■ What the task asks
Two lines below mark the span: the one containing "Where should I" and the one containing "Task: Select the". Set down both, plus every line between, exactly as they stand, and nothing else.

■ Records for this exercise
= Beginning of Section =

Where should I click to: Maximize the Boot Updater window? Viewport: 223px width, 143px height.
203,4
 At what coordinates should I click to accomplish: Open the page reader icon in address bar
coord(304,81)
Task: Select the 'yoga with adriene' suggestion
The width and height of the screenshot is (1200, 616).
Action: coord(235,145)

= End of Section =
= Beginning of Section =

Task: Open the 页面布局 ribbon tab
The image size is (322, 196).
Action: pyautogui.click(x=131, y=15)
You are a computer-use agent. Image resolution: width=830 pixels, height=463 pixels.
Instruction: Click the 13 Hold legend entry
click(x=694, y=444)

= End of Section =
= Beginning of Section =

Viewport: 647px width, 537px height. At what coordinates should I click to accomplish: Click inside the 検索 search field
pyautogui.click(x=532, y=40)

= End of Section =

■ Task result
Where should I click to: Maximize the Boot Updater window? Viewport: 223px width, 143px height.
203,4
 At what coordinates should I click to accomplish: Open the page reader icon in address bar
coord(304,81)
Task: Select the 'yoga with adriene' suggestion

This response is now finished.